Linda: I’d say God says it’s a big deal, that God has spoken much in the Word of God about it. Not only does He think that it’s a big deal between the husband and the wife, but He says that it’s so holy, that it is the picture on earth of the spiritual union we have with Christ.
That makes it a really big deal.
Holly: Linda, you say in your book that God created Christian women to be the greatest lovers on earth because, as believers, we not only possess physical passion but we have the ability to infuse holiness into our sensuousness.
Now that’s kind of a different thought for most of us.
Linda: We know the lover of our souls. And because we know Him, we should be the best lovers to our husbands.
Holly: So, Linda, we’re talking today, maybe, to women who have not seen this as an area where they need to give a lot of time and energy and thought. How does that woman get started in becoming the lover that her husband desires and needs and wants?
Linda: That’s a good question.
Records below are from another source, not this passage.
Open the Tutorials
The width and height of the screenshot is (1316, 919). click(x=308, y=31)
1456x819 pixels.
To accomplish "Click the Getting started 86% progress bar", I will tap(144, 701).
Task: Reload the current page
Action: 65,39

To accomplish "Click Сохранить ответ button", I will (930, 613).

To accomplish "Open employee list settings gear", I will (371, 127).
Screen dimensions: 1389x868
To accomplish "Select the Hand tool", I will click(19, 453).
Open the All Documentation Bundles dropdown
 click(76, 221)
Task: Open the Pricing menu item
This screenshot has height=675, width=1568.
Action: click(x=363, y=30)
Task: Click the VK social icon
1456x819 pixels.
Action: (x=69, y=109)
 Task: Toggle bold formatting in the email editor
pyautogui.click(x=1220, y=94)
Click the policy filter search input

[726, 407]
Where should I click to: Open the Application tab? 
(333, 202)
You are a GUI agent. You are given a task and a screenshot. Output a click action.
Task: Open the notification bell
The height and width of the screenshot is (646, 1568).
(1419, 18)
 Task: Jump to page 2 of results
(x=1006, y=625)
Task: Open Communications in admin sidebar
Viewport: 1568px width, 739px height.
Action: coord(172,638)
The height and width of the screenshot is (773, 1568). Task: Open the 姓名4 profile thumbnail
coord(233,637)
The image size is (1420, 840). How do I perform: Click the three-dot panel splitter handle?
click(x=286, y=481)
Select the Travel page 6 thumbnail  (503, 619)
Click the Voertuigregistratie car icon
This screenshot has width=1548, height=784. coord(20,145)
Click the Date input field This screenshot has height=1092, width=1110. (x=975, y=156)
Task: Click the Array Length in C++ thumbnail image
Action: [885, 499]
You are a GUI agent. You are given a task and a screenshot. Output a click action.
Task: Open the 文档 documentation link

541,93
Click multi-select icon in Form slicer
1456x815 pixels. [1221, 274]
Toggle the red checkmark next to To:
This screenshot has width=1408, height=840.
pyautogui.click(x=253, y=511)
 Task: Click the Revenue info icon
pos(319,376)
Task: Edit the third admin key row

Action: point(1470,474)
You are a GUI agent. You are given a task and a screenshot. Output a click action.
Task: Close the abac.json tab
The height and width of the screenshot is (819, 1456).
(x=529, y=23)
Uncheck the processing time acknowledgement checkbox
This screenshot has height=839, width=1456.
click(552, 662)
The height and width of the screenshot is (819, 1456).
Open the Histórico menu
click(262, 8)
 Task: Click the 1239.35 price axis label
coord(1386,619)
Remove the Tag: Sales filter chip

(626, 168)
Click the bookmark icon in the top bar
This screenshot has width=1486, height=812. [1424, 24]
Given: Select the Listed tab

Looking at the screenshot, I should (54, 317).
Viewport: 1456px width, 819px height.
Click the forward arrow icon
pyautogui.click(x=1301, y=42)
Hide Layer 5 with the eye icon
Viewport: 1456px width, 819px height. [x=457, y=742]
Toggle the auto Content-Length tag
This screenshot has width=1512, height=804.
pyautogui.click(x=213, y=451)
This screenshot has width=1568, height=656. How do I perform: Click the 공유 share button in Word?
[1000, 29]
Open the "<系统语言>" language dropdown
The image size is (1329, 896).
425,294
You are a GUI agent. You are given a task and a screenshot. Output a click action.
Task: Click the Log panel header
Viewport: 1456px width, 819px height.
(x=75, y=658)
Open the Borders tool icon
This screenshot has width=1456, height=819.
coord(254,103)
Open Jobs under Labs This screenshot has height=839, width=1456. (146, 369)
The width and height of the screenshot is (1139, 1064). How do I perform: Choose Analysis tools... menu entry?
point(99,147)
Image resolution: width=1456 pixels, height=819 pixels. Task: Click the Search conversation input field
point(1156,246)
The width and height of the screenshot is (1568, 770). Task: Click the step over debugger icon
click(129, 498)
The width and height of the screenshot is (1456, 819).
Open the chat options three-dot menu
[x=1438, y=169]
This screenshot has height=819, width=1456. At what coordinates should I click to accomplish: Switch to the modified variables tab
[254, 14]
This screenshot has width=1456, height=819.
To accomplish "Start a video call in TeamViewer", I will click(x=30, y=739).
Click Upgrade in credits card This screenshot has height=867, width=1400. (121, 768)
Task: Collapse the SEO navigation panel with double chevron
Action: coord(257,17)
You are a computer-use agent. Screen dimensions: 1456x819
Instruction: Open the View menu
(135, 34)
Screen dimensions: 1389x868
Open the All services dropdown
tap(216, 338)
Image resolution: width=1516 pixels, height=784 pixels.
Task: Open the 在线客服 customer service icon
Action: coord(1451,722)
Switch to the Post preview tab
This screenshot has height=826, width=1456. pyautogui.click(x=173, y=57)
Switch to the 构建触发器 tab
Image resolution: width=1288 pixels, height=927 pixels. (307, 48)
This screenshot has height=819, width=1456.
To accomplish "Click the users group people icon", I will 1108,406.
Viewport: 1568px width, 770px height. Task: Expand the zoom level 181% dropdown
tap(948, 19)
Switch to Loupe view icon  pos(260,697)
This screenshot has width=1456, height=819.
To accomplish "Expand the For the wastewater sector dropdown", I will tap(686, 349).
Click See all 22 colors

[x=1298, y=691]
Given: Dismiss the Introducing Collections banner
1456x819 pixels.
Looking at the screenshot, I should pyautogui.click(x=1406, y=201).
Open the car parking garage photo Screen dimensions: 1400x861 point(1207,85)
I think listening to us a woman would think, “Oh no, I’ve got to start doing something different.” But we don’t begin the process in the bedroom. We begin the process on our knees.
We go before God and we say, “God, give me a new mind. I need Your perspective. God, give me an undivided heart. God, You show me personally what it means for me to be a godly and a sensuous wife to the one unique man You’ve given me.”
Leslie: Our guest, Linda Dillow, will be right back to pray.
She's been talking to the host of Revive Our Hearts, Nancy Leigh DeMoss, and with her friend, Holly Elliff. To follow up on this important discussion, I hope you'll get a copy of the book Linda Dillow co-wrote, called, Intimate Issues. Learn to bring glory to God in deeper ways through physical intimacy in marriage.
We'll send you Intimate Issues when you donate any amount to Revive Our Hearts. Just visit ReviveOurHearts.com, or donate by phone. The number is 1-800-569-5959.
Linda and Holly will be back again tomorrow.
Is it possible to be free if you've brought guilt from sexual sin into marriage?They'll give you hope, and I hope you can be back.
Now to lead us in prayer, our guest, Linda Dillow.
Linda: God, You know that many of our hearts are confused, living in a very confusing world. Right now as married women we come before You and we ask, “God, transform our minds. Give us a new mind. Lord, give us an undivided heart. Teach each married woman personally what it means to be a godly and a sensuous wife.”
God, thank You that You’re our Teacher. Thank You that You have taught us so clearly in Your Word. We praise You for that, amen.